:: Provided material

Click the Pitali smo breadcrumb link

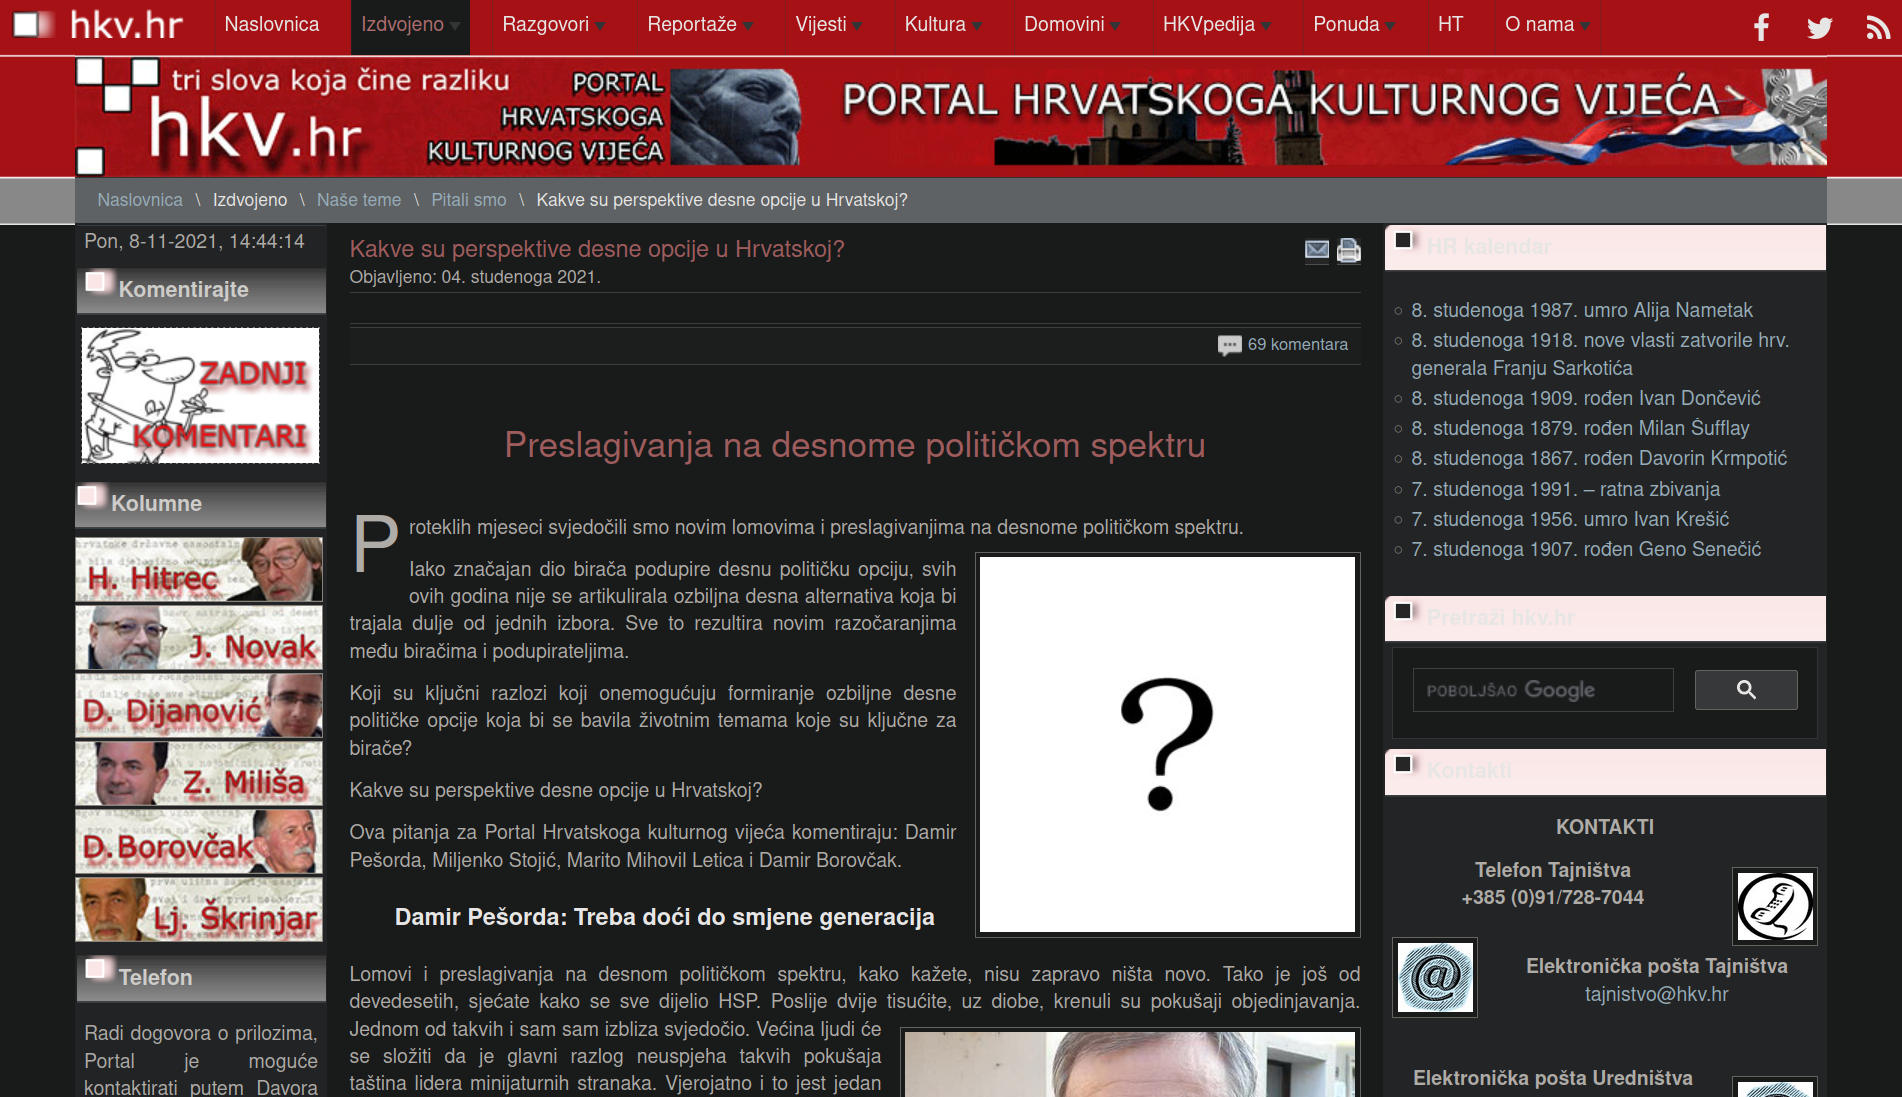(468, 200)
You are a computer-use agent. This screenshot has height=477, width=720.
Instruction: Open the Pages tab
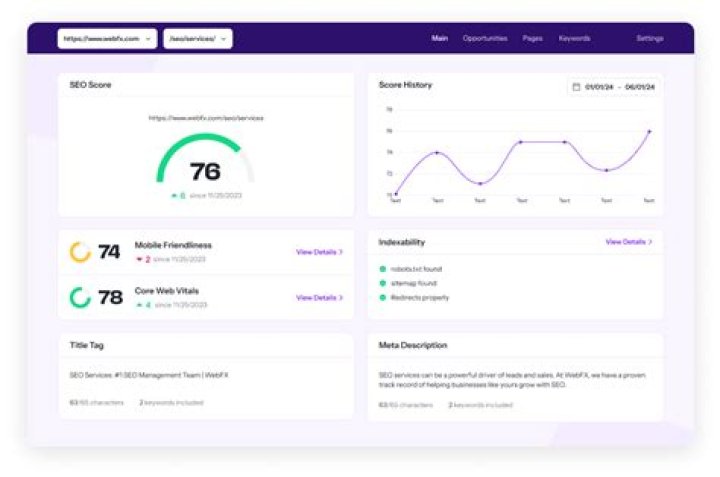[532, 39]
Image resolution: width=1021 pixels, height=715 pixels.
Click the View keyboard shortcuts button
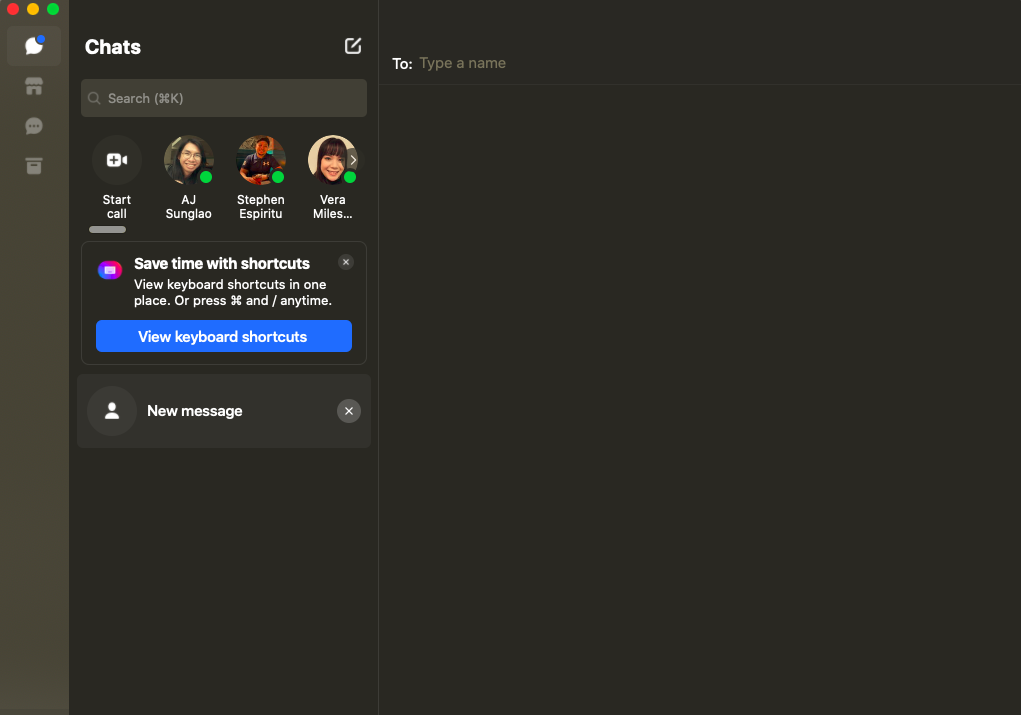pyautogui.click(x=224, y=336)
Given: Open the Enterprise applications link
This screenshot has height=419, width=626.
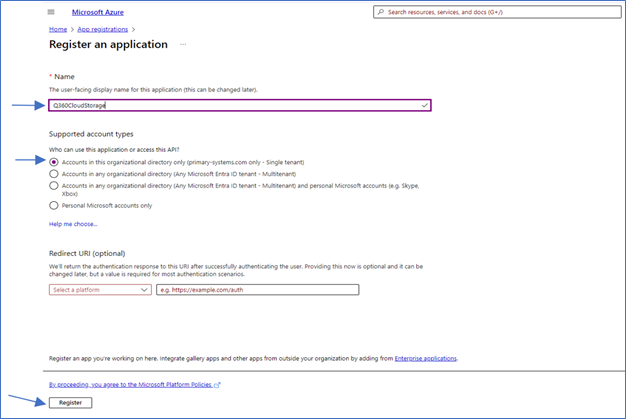Looking at the screenshot, I should 425,357.
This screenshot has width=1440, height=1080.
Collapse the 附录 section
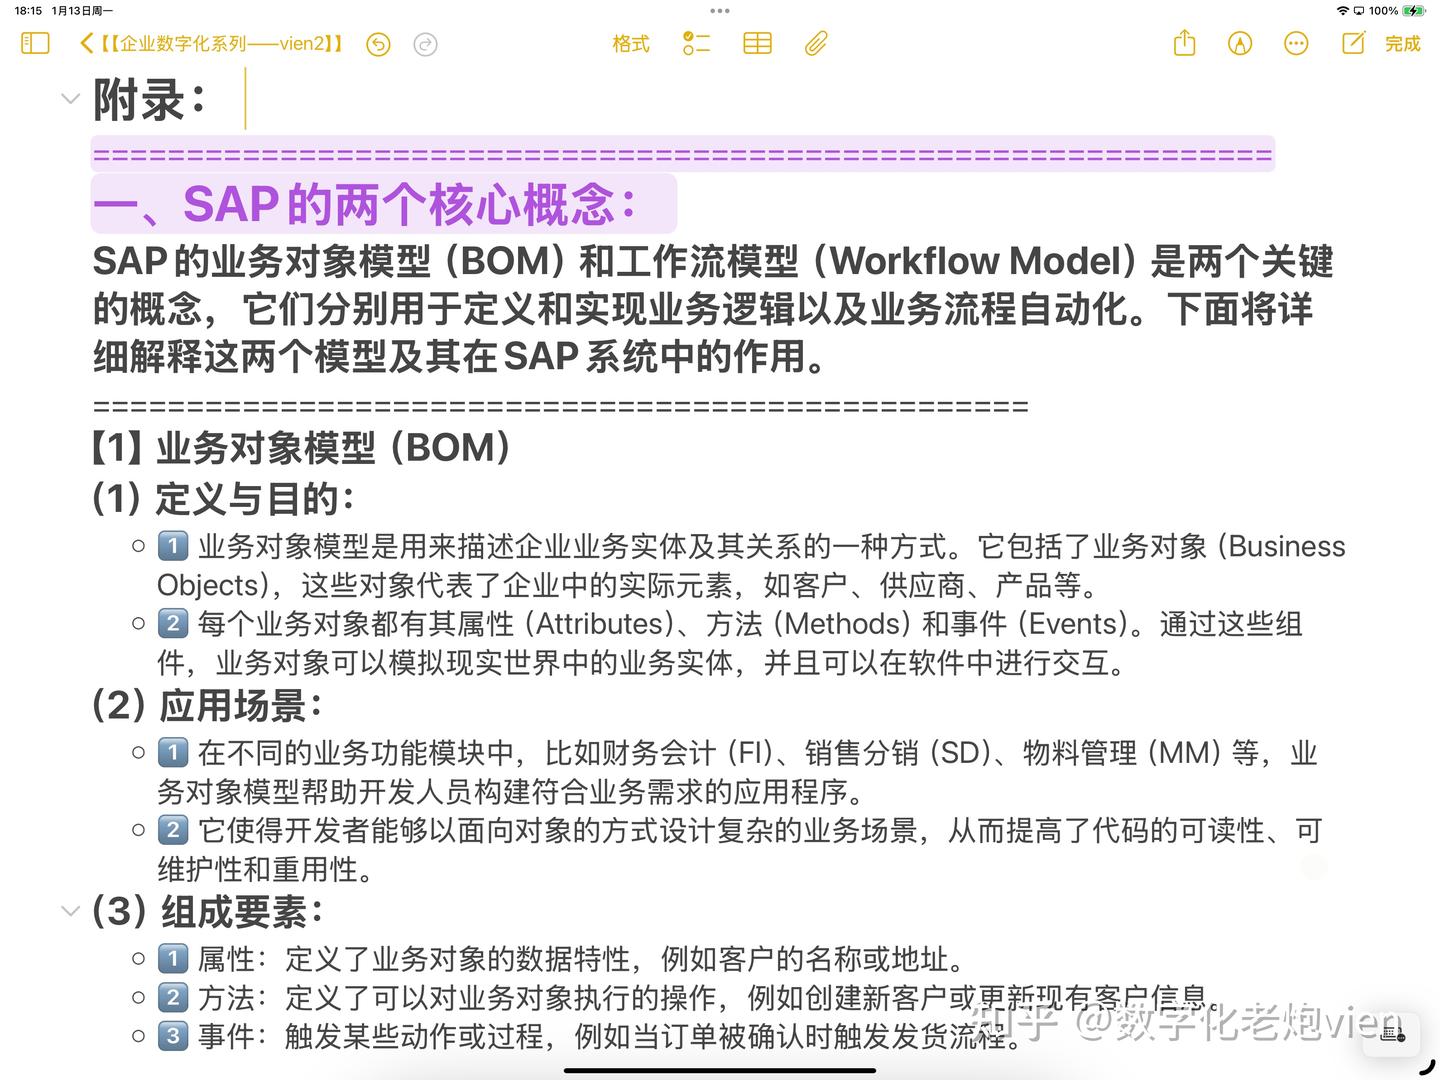(x=70, y=98)
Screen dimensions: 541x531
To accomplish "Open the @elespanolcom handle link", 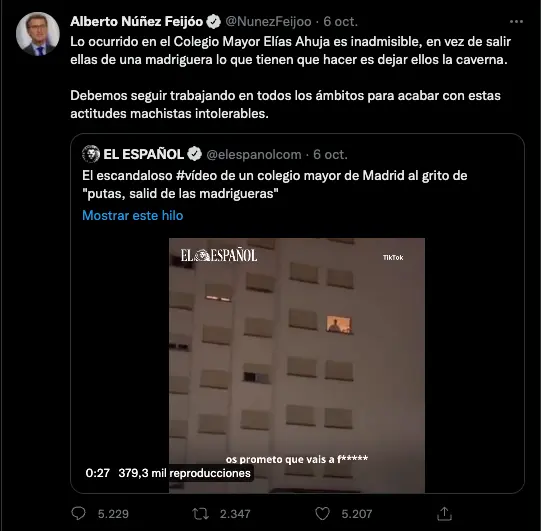I will point(254,155).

::::

In the data above, take the line with "Click the View keyboard shortcuts button", the line with "Screen dimensions: 541x531", and every line between, and set them down exactly without pictures.

• [Exercise result]
Click the View keyboard shortcuts button
pyautogui.click(x=224, y=336)
Given: Open the Enterprise applications link
This screenshot has height=419, width=626.
Looking at the screenshot, I should 425,357.
This screenshot has width=1440, height=1080.
Collapse the 附录 section
(x=70, y=98)
Screen dimensions: 541x531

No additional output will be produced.